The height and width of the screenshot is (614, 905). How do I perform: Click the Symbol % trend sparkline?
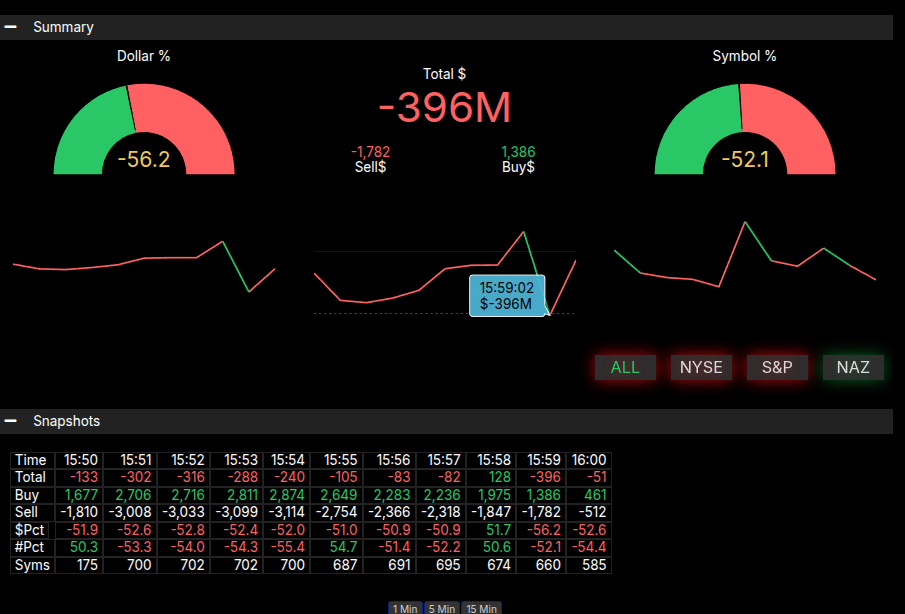tap(744, 260)
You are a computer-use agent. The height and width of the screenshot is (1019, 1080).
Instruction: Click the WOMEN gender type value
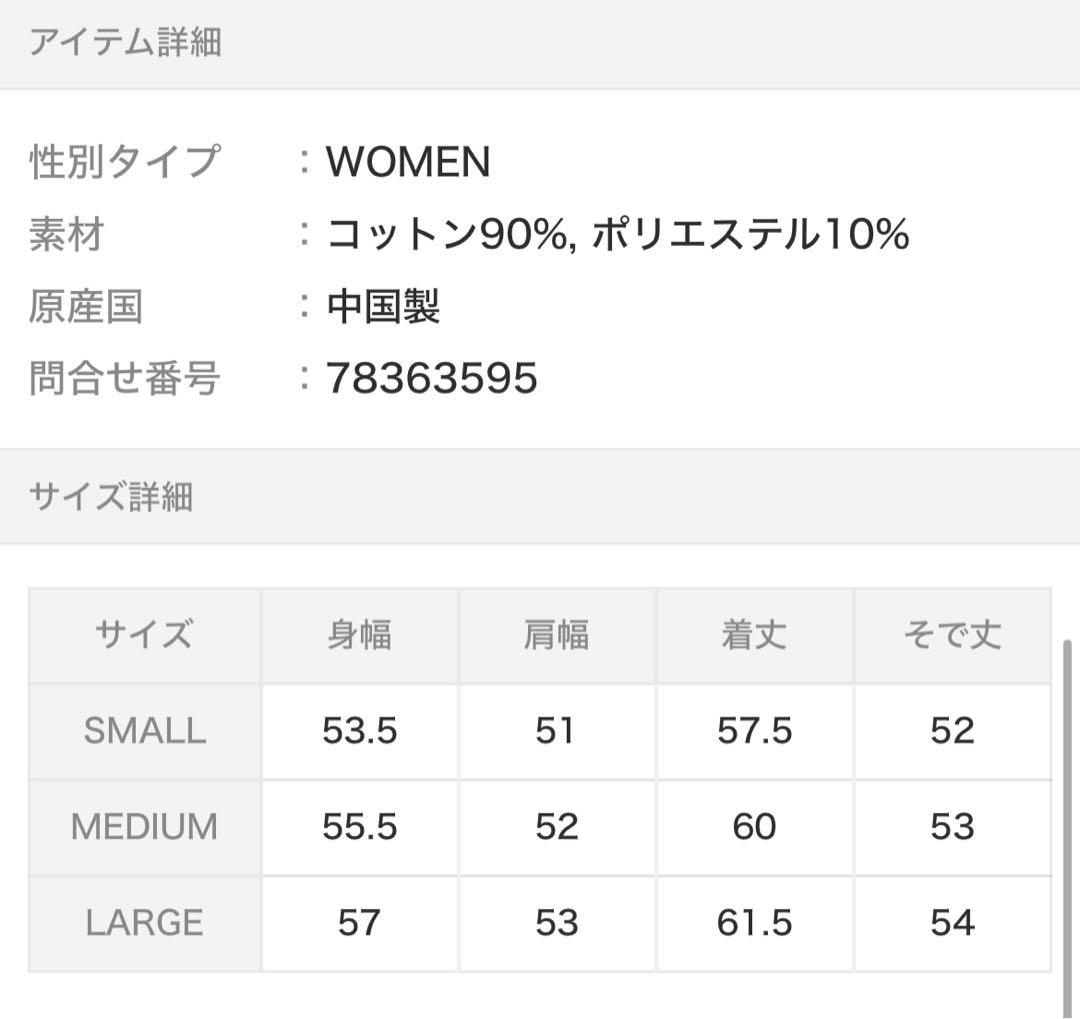(408, 163)
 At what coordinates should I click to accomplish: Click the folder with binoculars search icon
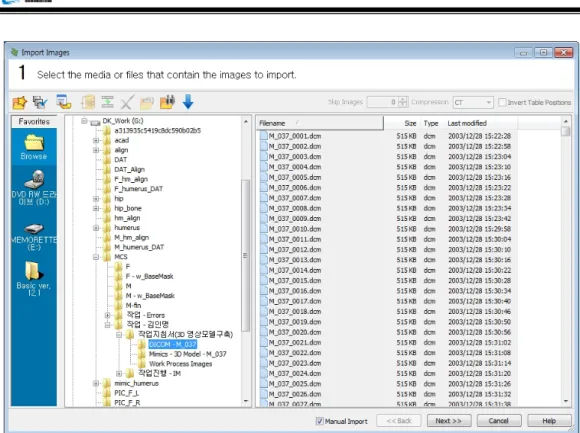tap(167, 102)

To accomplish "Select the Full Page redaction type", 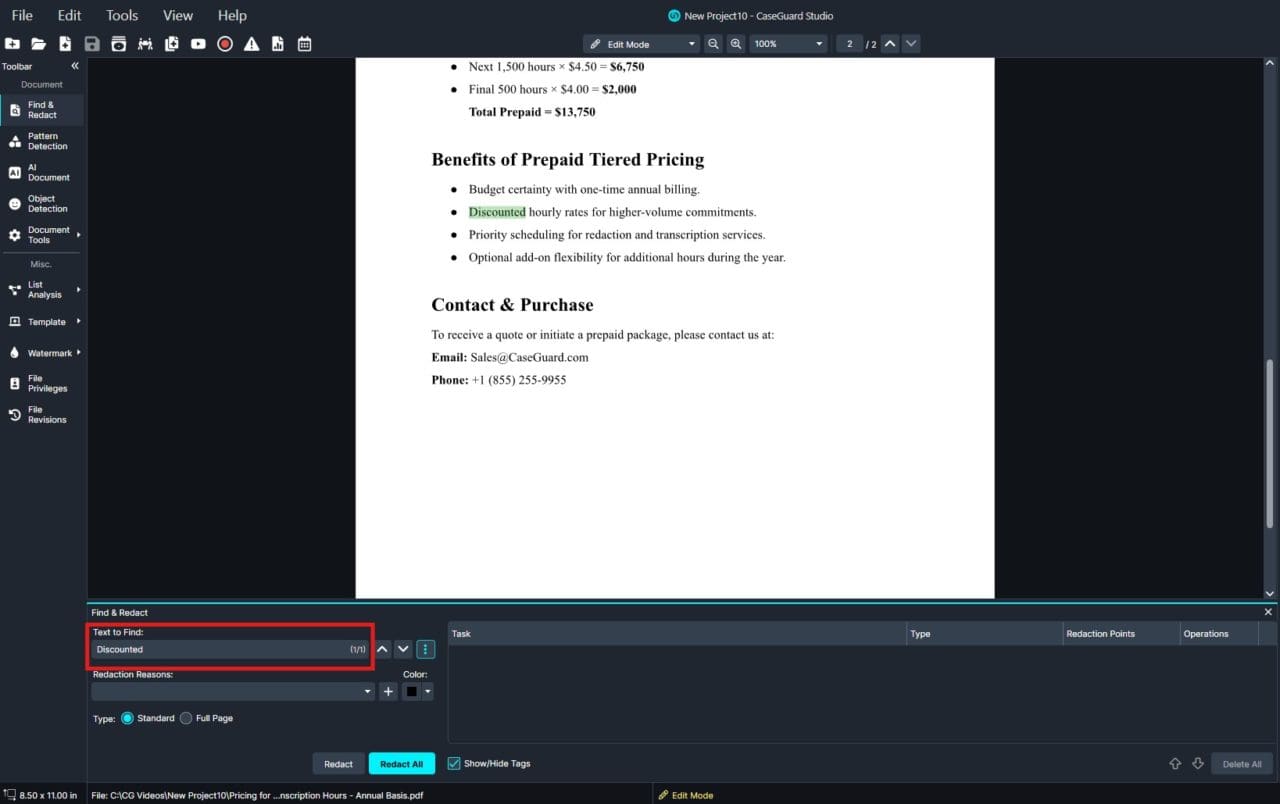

__Work task__.
Copy every record exactly, dropping the images.

__The answer__.
The height and width of the screenshot is (614, 905). How do I perform: Click the Symbol % trend sparkline?
tap(744, 260)
You are a computer-use agent. The height and width of the screenshot is (1019, 1080).
Instruction: Click the WOMEN gender type value
(408, 163)
 At what coordinates should I click to accomplish: Click the folder with binoculars search icon
tap(167, 102)

To accomplish "Select the Full Page redaction type", 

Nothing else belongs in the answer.